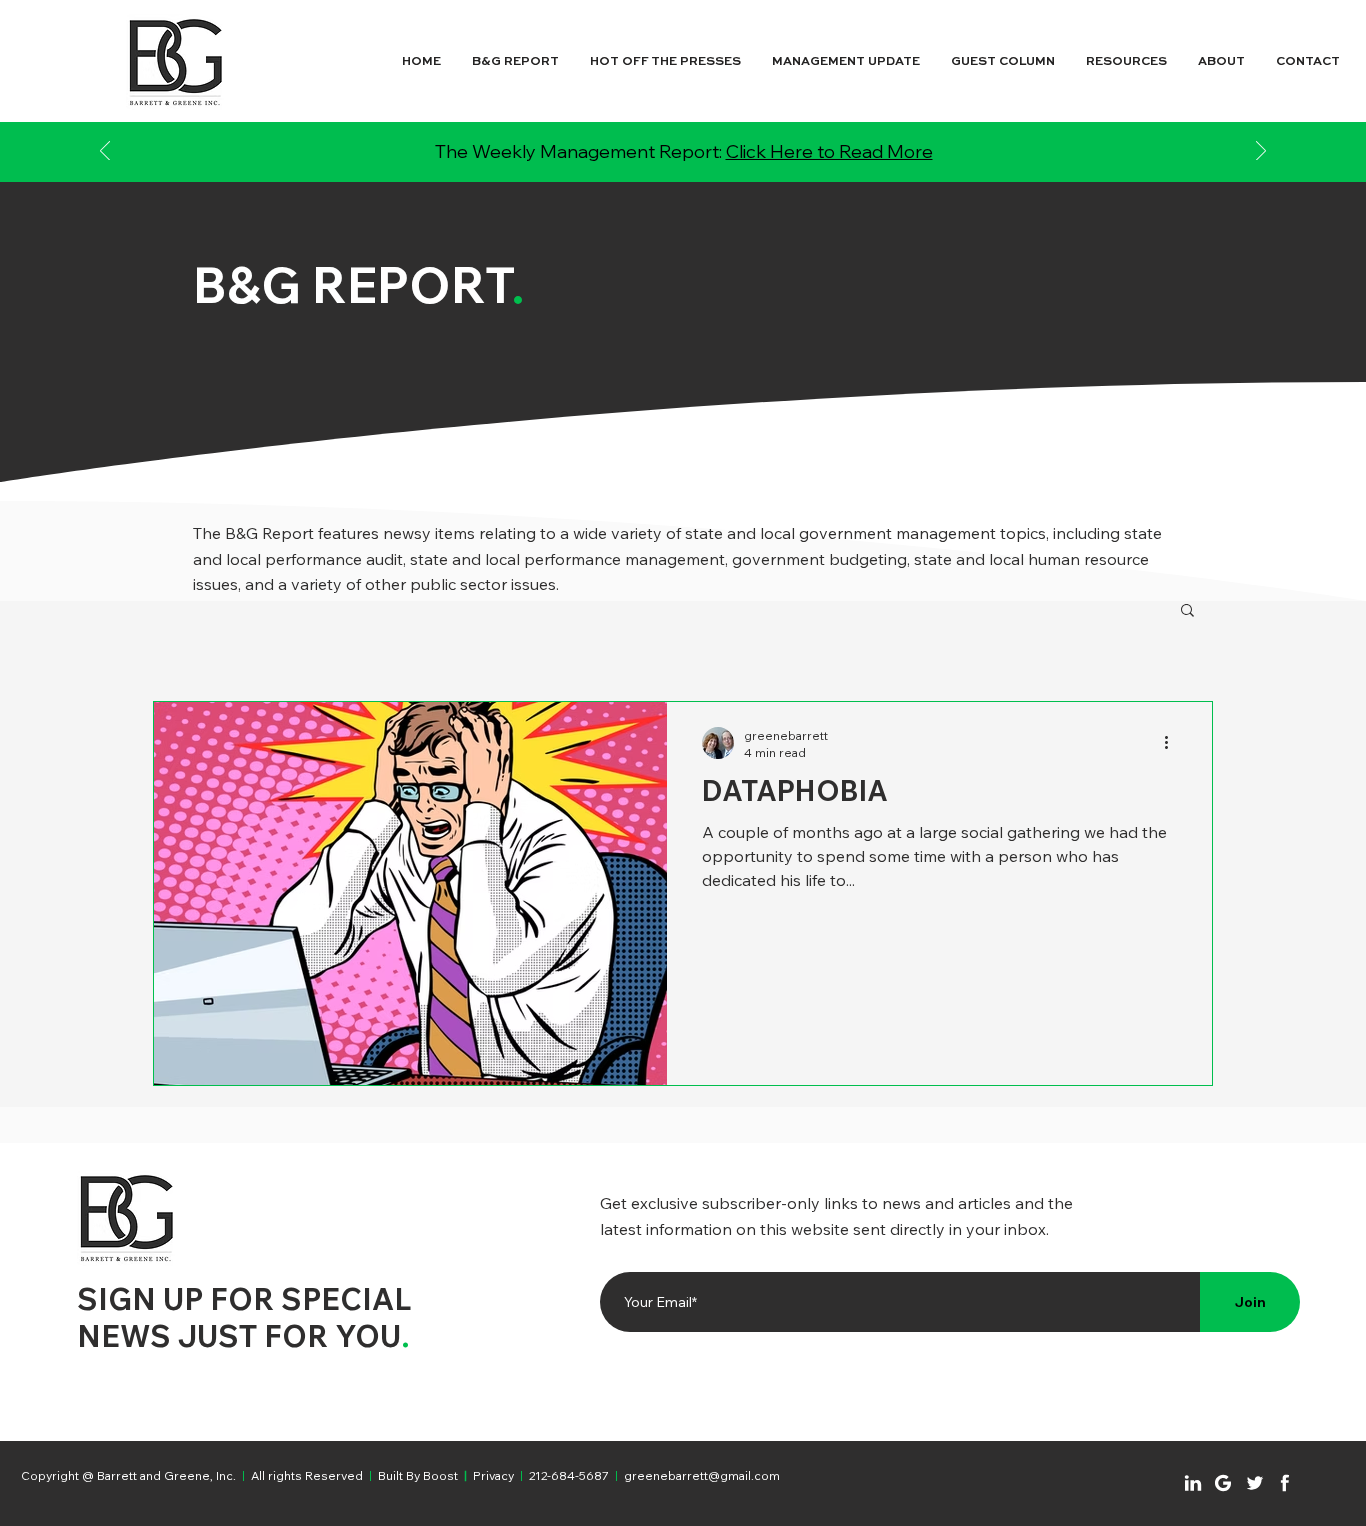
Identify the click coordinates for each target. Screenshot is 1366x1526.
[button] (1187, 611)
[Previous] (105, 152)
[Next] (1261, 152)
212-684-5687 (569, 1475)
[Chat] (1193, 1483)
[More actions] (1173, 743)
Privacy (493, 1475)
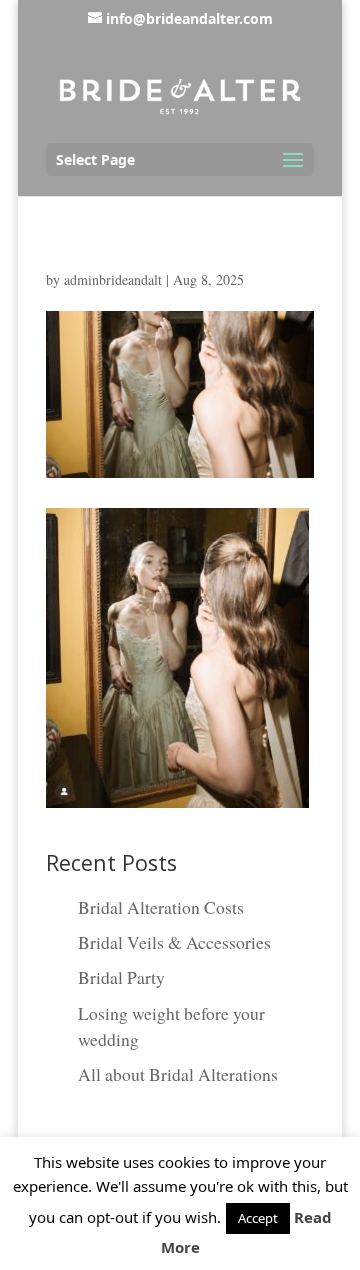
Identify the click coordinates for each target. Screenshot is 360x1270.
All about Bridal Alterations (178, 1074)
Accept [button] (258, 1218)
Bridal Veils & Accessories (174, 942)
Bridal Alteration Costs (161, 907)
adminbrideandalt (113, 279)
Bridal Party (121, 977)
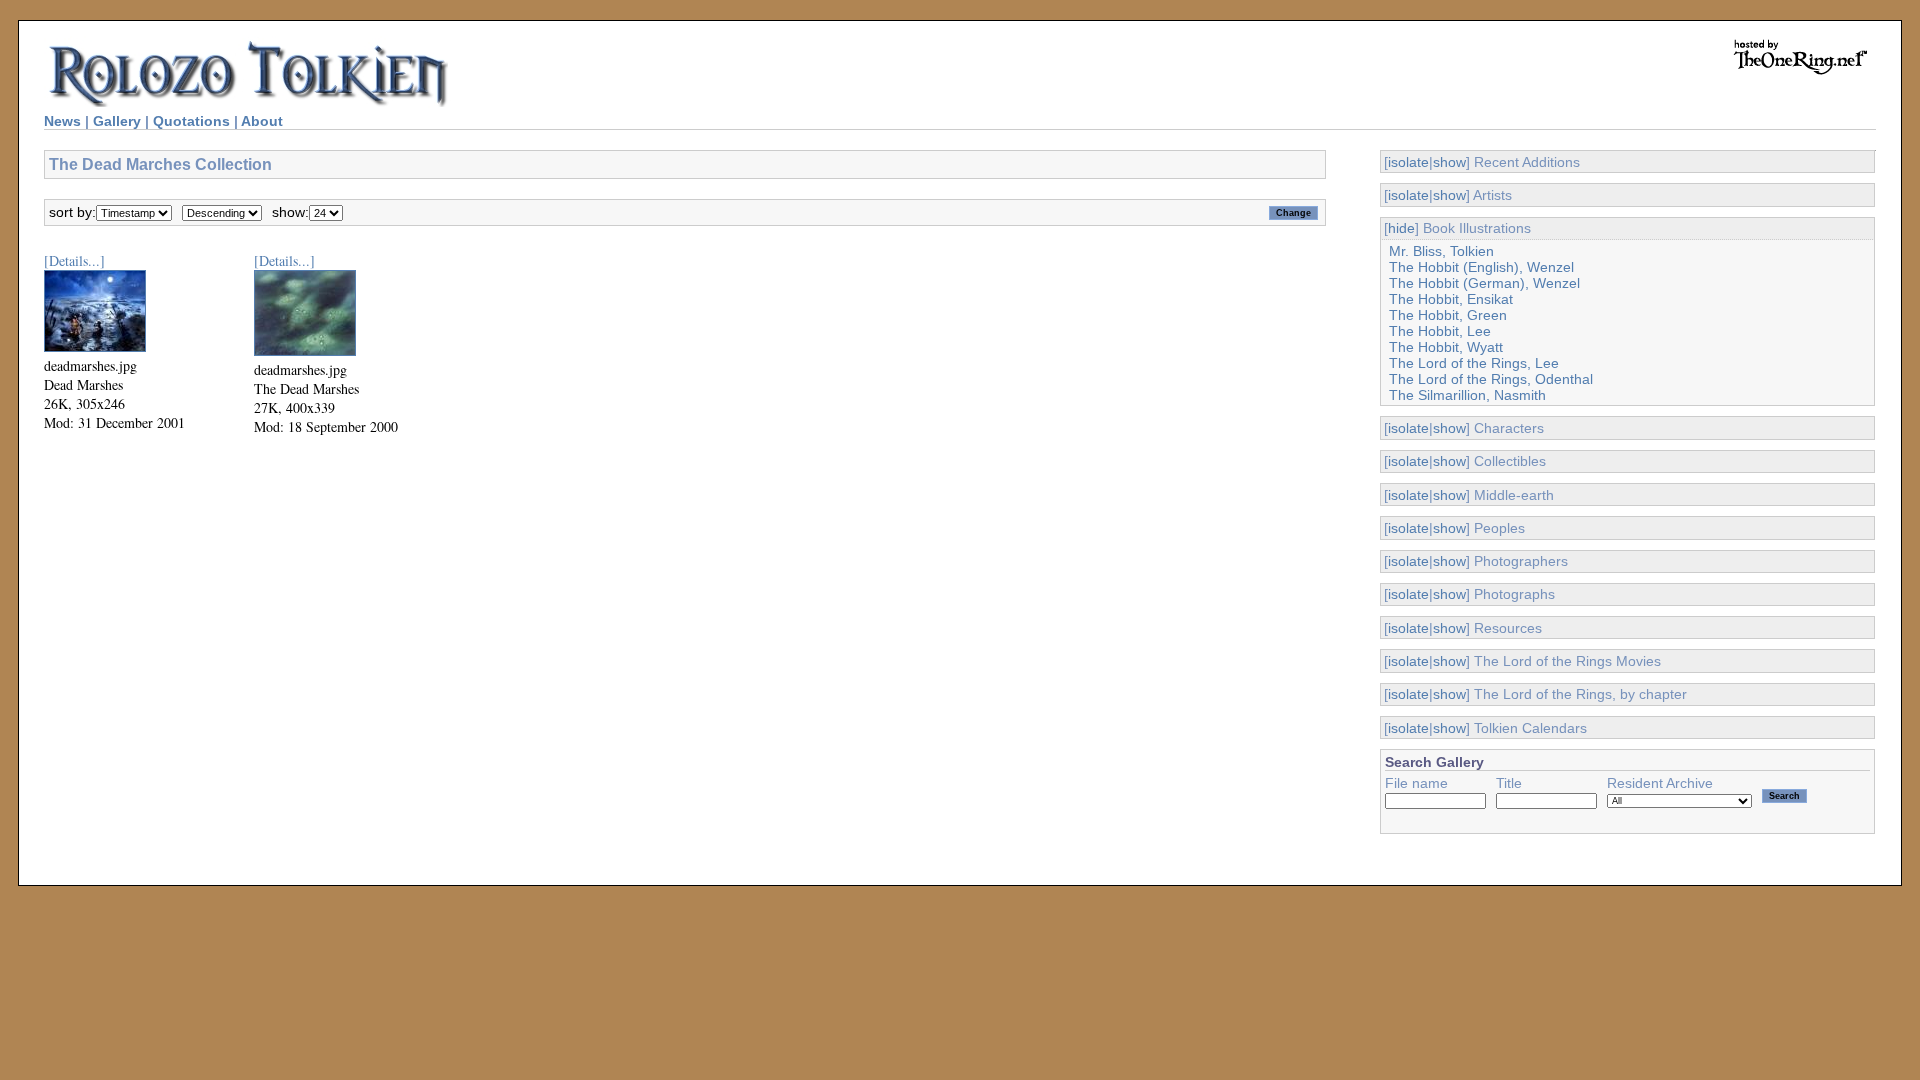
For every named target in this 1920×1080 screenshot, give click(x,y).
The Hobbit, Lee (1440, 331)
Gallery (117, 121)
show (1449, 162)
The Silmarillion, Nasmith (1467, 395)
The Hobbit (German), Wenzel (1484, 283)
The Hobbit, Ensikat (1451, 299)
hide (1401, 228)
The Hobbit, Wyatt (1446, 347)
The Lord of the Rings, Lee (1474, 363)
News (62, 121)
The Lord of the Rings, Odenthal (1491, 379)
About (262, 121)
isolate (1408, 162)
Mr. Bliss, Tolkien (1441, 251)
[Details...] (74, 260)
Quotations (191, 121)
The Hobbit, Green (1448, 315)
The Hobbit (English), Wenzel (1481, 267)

================================

EXERCISE DETAILS: Copy out all lines of the listing above that include "target".

ANSWER BOX:
Identify the click coordinates for each target. Screenshot is 1366x1526.
Identify the click coordinates for each target. Screenshot is 360x1270.
For every named target in this 1920×1080 screenshot, give click(x,y).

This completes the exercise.